Feet away, lying in a bed surrounded by other patients, Pablo Rosario received antibiotics through an IV. After a foot of water had entered his home in Juncos, Rosario developed an ulcer on his left foot. On Sunday, he tried going to a hospital in Humacao, but the roof of the operating room had blown off. So he was transported to Caguas.
He needs surgery, but “they don’t know when” he can have it, said his wife, Liduvina Martinez Rodriguez. There are not enough beds to admit him to a room.
The hospital also was still treating 28 patients from the islands of Tortola and St. Thomas, people who had been airlifted out after being rescued in the aftermath of Hurricane Irma earlier in September.
“They opened their eyes and didn’t know they were in Puerto Rico,” said Natalia Rodríguez, a hospital staff member. Many have had no contact with family, and the hospital has been unable to communicate with its partner hospital in Tortola since Irma.
The hospital’s vice president is most concerned about the patients receiving dialysis — several times as many as the hospital usually takes in. About 140 patients were on dialysis in the Caguas hospital on Wednesday, while it usually receives about 15.
“I don’t have the space for more people,” he said. “I am very worried, not for the ones that are here. I’m worried about the ones that are not.”

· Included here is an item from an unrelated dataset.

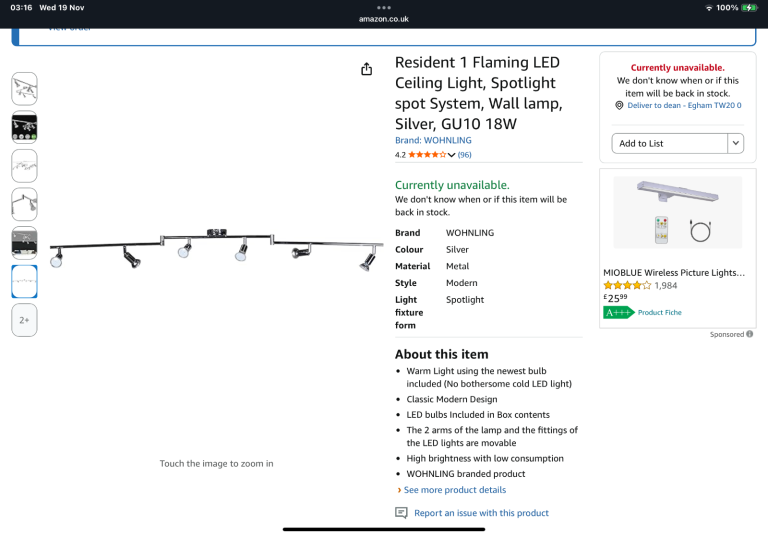Click the A+++ energy rating badge

pyautogui.click(x=619, y=312)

But the HIMA hospital was lucky to have plenty of diesel and water reserves, Rodríguez said. It also received a large shipment of supplies that day from the National Guard. Other hospitals aren’t so lucky.

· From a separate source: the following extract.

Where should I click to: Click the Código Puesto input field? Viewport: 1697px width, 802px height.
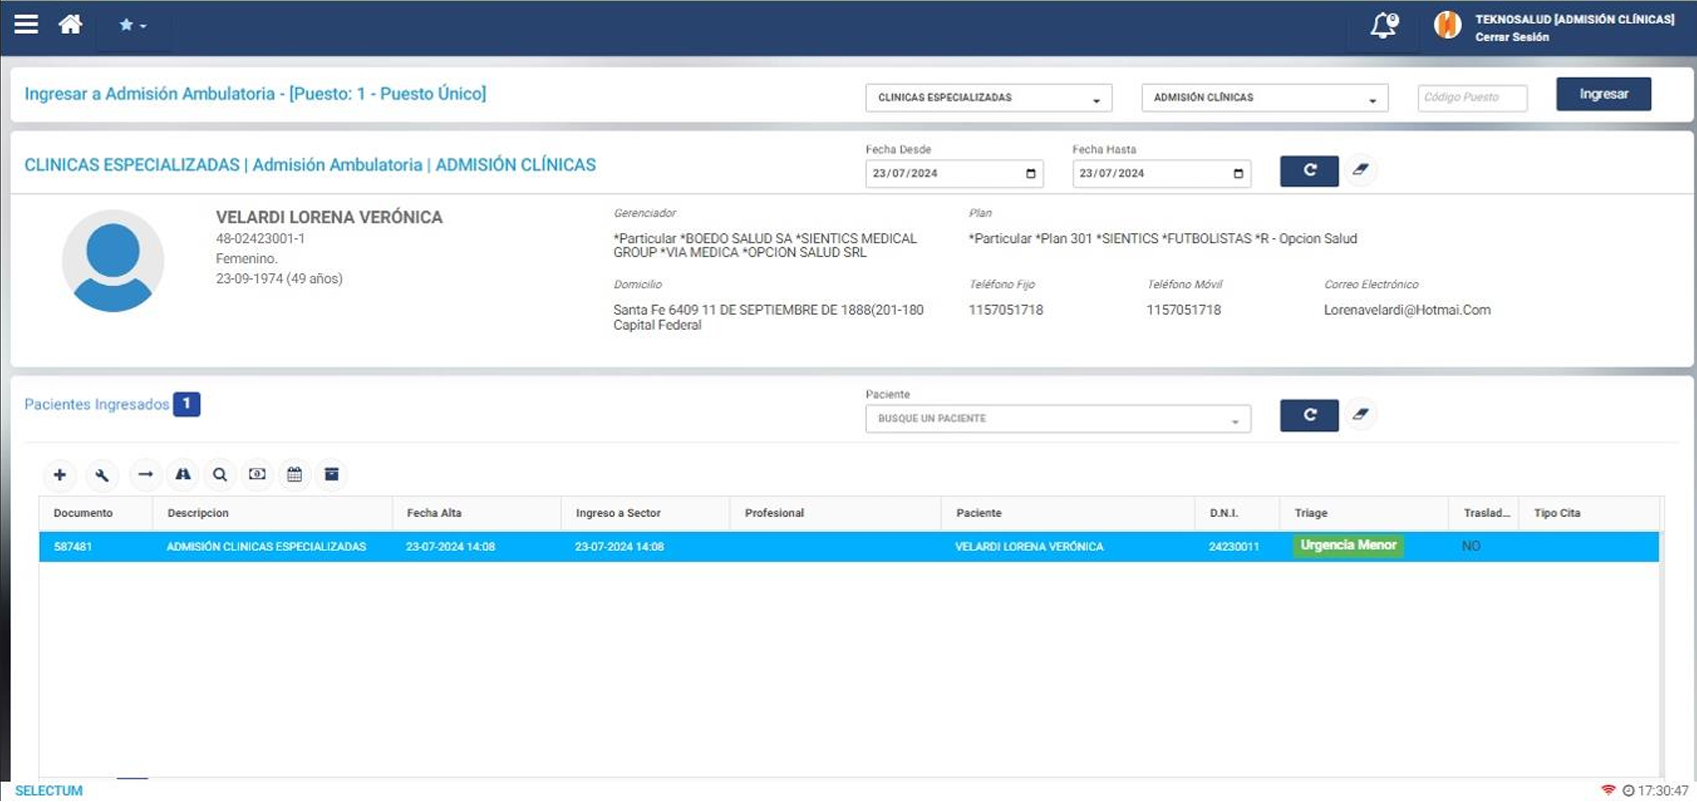click(x=1471, y=98)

Just before noon Wednesday, Ruben Norat Roig, administrator of Centro Médico Menonita in Cayey, was running out of diesel to run generators for his dialysis patients.
“I have enough until 3 p.m.,” he said. “I don’t have anywhere to put them.”

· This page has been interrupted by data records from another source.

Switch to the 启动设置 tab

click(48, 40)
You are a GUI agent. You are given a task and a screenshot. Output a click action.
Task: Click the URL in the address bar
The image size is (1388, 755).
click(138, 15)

While a diesel truck had arrived to fuel up the generators for the main hospital, the hoses did not match up with the generators for the dialysis center. But at least the diesel distributed Wednesday would give the hospital enough fuel for three days.
“That was like winning the lottery,” he said.
Rep. Richard E. Neal (Mass.), the ranking Democrat on the House Ways and Means Committee, said Thursday that dialysis patients who can’t get proper treatment are “in dire condition due to Puerto Rico’s lack of needed fuel and supplies” and in a statement urged evacuation of patients if supplies can’t be made available soon.
“I am deeply concerned about reports from Puerto Rico that millions of people, including thousands of dialysis patients, are not receiving the urgent medical care they depend on,” Neal said. “In this day and age, no American should ever die of a manageable medical condition.”
In places outside San Juan, such as the hospital in Cayey, a near-total lack of communication has created a nightmare for doctors. The hospital’s electronic records system is down, forcing doctors to note information manually and leading visit times to double. With no phone reception, doctors can’t be on-call from their homes, so they’ve been forced to sleep in the hospital, using rooms that could house patients.
Other hospitals have struggled to contact cadaver centers, or families of the deceased, leading morgues to fill up. Marta Rivera, the head of an association of Puerto Rico hospitals and executive director of Hospital San Juan Capestrano, said she could not determine exactly what supplies hospitals across the island need because she can’t contact many of the administrators.
In the Hospital de Maestro’s dark emergency room Thursday, Janet Colon Ramos lay in a hospital bed, receiving treatment for shingles. Colon Ramos — who lives in the town of Corozal, more than 20 miles southwest of San Juan — waited four days to get treatment for the virus. With no Internet service or phone reception, she didn’t know whether hospitals were open, and she didn’t want to risk running out of gas searching.
Colon Ramos had been told the shingles might have been activated by stress.
“Having to give breakfast, lunch and dinner to three kids with no water or power?” she said. “It’s stressful.”
Published on The Washington Post on September 27, 2017.